If you take 3 naps a day in addition to sleeping I promise you live a month in a week- a year in a month….and you will fall in love in 13 days.


 

I will forever want to be the person that wanders and drinks coffee in nature…new places…better still old places as someone new.

If you are one of the few that will wonder what parts of this entry are about you-

You missed the point.

 

 

 

 

Layers

Sometimes the human condition can cause the body to retch for release. Nothing is actually wrong. You will not run fevers or have a flu. Nothing could be measured to excuse you from work or class. While you sit there covered in sweat you will start to hate yourself. I have spent hours contemplating how much easier it might be to explain that I have cancer. “I am fine I just have a terminal illness”.- Immediate release will follow from any and all commitments for the foreseeable future. – “Just take care and get some rest”- These words stop coming after a while for someone like me.

The system is meant to dispose of me- It tells me that I am the fault and founder of my issues and -please move because others are more than willing to continue in your place.

I either sleep for 3 hours after hiding in the safe space of night- Or- I sleep for 13 hours and miss every meal for two days.

Honestly, I have considered that I must have the answers inside somewhere. This is my own mind trying to find any reason for the continued existential collapse.

“Fix it. Fix it. Fix it! Now- No…Don’t read another book…stop writing…what the fuck are you doing you are making things worse- NO A NAP IS NOT A GOOD IDEA CLEAN THE FUCKING ROOM THERE ARE ANTS!”

 

I get anxious and laugh because I never realize it until it is a level 9- I currently run on a 6 for my “normal”.

I move- I have moved across country at least 10 times. 1200 Miles is my magic number….nothing ever under 800. (once it was only 3 hours-)

GO-GO-GO

I get this internal itch that makes me jump on my bicycle randomly and ride for 10k like it was a jog around the block.

I go to the gym 4-6 days a week in addition to riding my bike everyday because all this energy is useless -yet it is certain to make me explode if I do not burn it off….it will burn me.

Reading a book will trap me into whatever mood it leads me to for days- No one understands why I am mourning a lover I have never had….I lie.
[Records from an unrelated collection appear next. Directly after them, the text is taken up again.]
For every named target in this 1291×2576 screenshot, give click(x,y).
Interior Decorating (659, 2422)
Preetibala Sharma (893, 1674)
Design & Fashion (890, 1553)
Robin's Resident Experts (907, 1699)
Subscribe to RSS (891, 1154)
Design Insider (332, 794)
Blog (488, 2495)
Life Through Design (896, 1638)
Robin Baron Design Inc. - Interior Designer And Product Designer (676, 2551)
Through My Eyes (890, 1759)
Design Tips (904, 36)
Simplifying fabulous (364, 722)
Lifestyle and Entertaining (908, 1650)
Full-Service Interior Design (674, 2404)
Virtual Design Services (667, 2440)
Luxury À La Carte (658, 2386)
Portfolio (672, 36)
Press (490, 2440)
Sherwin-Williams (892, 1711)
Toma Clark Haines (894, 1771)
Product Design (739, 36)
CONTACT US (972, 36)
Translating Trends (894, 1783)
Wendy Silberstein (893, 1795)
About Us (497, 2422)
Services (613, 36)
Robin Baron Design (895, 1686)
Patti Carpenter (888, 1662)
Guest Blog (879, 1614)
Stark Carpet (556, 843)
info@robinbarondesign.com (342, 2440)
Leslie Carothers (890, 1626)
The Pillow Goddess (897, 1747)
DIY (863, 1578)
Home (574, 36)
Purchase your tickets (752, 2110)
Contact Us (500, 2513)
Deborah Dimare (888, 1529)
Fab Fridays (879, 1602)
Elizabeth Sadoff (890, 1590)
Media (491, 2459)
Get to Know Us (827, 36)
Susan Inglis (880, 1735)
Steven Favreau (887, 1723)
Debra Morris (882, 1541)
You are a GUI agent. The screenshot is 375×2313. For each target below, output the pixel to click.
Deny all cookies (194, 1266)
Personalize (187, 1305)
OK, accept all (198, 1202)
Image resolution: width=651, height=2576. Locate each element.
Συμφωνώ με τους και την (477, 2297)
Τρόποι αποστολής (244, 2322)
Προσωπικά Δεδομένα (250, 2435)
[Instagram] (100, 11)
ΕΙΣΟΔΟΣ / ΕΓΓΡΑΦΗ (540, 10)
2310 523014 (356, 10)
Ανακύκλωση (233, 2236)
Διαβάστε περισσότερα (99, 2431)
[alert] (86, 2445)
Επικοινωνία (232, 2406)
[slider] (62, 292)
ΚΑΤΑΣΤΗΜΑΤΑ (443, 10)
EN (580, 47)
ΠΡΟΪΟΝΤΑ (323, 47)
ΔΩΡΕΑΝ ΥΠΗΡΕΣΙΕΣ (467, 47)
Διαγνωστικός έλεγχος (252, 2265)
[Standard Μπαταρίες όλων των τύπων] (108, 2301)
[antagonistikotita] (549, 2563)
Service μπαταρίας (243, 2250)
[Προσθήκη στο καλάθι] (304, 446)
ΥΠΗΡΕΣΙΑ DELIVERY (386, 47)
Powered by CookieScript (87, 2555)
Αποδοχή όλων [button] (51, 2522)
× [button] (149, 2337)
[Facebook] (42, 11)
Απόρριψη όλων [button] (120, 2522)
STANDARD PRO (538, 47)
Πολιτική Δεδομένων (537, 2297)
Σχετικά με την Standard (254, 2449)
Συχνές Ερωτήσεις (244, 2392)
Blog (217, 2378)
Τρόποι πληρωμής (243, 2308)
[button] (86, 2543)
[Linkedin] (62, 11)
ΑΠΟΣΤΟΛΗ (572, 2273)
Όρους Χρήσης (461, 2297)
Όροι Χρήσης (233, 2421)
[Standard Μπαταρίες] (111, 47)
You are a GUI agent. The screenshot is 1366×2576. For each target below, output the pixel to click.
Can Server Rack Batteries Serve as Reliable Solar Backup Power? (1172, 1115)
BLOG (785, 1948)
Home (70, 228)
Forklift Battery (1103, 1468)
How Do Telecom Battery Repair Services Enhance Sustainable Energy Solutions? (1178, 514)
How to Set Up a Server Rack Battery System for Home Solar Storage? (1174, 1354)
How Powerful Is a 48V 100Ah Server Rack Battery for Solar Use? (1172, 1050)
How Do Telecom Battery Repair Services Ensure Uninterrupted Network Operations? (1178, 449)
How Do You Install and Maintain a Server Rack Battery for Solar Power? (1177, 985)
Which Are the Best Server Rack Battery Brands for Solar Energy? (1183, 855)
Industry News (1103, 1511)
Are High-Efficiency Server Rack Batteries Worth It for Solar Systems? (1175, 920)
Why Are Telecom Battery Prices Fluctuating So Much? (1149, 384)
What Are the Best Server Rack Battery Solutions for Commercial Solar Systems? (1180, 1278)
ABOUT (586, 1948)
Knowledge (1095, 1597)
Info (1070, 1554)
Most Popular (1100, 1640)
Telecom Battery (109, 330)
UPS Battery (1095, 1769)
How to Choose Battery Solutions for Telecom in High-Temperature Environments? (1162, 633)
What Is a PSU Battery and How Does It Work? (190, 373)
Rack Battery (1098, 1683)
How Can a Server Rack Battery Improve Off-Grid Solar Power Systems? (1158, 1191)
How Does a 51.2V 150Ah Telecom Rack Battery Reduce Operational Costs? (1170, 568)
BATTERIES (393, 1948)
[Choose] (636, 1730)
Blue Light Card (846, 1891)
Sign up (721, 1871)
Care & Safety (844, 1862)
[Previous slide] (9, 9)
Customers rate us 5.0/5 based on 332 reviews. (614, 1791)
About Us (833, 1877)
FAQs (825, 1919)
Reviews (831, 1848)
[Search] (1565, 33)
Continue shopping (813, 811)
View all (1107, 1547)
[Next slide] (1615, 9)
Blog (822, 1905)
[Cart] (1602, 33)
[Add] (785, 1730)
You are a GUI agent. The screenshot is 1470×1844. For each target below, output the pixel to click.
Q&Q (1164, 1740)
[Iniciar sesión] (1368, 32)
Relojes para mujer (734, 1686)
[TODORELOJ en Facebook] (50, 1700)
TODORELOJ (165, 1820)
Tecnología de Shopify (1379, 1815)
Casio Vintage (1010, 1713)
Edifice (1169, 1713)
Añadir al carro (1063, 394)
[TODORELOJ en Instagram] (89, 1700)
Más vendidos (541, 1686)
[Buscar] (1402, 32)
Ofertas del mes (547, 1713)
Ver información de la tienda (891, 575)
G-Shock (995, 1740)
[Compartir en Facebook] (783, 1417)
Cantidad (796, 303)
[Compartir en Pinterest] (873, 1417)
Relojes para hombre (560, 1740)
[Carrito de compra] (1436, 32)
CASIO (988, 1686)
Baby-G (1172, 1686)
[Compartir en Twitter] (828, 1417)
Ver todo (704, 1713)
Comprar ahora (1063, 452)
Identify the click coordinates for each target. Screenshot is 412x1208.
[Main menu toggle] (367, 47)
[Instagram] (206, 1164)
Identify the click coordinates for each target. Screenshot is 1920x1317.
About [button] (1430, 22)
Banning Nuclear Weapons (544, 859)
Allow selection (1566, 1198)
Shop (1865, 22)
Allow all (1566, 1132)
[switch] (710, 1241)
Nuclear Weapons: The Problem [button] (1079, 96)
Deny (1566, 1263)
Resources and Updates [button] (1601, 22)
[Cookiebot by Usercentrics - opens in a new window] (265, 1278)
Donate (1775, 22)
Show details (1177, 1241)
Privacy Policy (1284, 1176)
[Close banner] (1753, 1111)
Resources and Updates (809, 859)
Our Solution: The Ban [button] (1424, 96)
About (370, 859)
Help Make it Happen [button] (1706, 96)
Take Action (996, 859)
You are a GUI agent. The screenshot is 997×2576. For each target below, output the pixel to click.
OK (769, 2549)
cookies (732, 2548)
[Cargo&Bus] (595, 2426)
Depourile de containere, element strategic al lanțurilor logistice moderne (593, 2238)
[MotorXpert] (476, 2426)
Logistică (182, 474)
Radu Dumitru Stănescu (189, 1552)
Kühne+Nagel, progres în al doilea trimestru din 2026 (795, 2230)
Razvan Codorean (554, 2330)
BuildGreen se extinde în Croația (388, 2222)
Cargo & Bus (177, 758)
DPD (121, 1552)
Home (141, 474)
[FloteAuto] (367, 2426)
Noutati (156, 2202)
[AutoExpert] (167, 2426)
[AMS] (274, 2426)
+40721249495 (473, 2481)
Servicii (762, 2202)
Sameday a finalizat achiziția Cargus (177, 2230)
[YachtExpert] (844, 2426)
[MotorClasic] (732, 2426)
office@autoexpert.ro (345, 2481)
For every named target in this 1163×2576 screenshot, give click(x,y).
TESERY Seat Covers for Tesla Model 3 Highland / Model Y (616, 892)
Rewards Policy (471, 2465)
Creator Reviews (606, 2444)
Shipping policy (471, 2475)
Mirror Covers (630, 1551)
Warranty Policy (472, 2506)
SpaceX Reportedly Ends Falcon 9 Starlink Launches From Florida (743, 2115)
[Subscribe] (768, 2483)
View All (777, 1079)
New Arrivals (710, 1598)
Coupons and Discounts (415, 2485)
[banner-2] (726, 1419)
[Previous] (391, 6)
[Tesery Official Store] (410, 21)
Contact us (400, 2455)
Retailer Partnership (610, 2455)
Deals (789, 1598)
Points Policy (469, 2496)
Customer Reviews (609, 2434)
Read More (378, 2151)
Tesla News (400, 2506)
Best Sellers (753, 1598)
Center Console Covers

I play the same song 12 hours for any emotional regularity it might give….

The issue with being so aware- (on any level) is that I wish I wasn’t. It would be easier to “be” if I did not know I was.

At one point in time you quit talking to people at any level above “Hi how are you”?- It is easier to just smile and ask if there is coffee.

I’m sick of myself.

I question when I will live in a way that might not feel so intense. I am not a teen…I am not in my twenties – Why here and now must the thoughts from then grow, evolve, learn new hindering tricks and seep through the coats I wear?

Cheers to more layers.

 

 

 

 

Ripped Into Two-Drowning Alone

What does it mean when you were supposed to be with someone else from birth but it only lasted nine months and birth was their death.

What does it mean years later when you are shaking because you know it is not reality.

No answers- No calls- No options.

“I was born for you”

I wish they had lived- I wish it was not me. I am not strong…I am not the strong one….why was I designated this shit?!?!?!

They could have done so much more with this life than I.

How it feels:

 It feels like I showed up to a party that they invited me to because they knew everyone…but they are late. I am waiting and feeling awkward. They won’t answer their phone or text back. I want to leave the party but I promised I’d come. In reality they were on the way two hours ago and got hit by a semi. I wont know they die until I go home…and I will feel guilty for being upset they did not show.
I can’t stick with anything . I’m not solid…I’m not real…I’m not a person…I don’t have a human part. I am not supposed to be the twin that lived.
 No one else is shaking like this right now.
Maybe I should name them- No one else did.